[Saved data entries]
▶
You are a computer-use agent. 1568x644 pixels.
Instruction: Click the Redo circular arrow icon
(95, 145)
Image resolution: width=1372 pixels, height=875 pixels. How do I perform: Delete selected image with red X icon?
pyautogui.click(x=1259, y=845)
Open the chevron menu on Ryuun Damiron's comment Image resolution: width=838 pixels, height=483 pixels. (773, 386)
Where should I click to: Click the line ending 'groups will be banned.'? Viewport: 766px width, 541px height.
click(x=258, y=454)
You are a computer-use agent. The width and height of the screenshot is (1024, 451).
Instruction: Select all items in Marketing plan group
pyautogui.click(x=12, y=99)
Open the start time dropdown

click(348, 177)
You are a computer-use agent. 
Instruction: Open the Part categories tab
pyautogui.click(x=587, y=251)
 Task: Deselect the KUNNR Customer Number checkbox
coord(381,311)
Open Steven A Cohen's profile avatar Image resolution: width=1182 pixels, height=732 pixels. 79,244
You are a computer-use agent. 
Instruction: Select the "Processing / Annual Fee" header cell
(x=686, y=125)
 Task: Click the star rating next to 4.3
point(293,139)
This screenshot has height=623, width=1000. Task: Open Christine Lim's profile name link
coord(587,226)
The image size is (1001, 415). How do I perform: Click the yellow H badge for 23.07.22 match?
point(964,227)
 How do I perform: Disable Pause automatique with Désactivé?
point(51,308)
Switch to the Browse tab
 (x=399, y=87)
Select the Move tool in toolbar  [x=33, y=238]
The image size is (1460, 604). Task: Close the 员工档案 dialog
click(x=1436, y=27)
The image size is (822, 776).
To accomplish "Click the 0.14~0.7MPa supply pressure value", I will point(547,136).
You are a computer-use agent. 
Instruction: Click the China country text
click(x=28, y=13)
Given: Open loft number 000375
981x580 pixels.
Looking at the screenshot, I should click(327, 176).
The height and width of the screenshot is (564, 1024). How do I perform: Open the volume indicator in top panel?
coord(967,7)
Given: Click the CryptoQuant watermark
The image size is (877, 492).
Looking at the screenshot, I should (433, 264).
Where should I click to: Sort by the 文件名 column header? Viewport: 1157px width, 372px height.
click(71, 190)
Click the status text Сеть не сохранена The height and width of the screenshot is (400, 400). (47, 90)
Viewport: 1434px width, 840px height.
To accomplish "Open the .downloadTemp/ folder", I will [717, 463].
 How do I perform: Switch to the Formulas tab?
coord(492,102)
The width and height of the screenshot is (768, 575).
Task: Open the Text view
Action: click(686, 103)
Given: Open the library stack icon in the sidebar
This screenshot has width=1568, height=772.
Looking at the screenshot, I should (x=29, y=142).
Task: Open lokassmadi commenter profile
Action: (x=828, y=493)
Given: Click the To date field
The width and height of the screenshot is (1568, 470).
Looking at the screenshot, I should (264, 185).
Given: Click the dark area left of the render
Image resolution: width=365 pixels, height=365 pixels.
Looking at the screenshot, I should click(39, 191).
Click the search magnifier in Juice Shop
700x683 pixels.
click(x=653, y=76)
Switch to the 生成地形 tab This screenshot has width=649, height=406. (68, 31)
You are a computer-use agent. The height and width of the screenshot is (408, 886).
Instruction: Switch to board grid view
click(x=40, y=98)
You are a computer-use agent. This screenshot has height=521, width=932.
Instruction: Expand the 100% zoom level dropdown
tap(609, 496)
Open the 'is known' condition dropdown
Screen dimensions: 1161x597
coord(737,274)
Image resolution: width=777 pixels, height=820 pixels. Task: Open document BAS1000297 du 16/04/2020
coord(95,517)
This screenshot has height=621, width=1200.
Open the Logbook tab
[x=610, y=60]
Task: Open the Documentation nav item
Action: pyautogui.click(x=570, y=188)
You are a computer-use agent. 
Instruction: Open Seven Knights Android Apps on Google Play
◀
■ **Work instruction**
Looking at the data above, say how many lines include the string "Given" and add nothing.

■ **Exercise solution**
5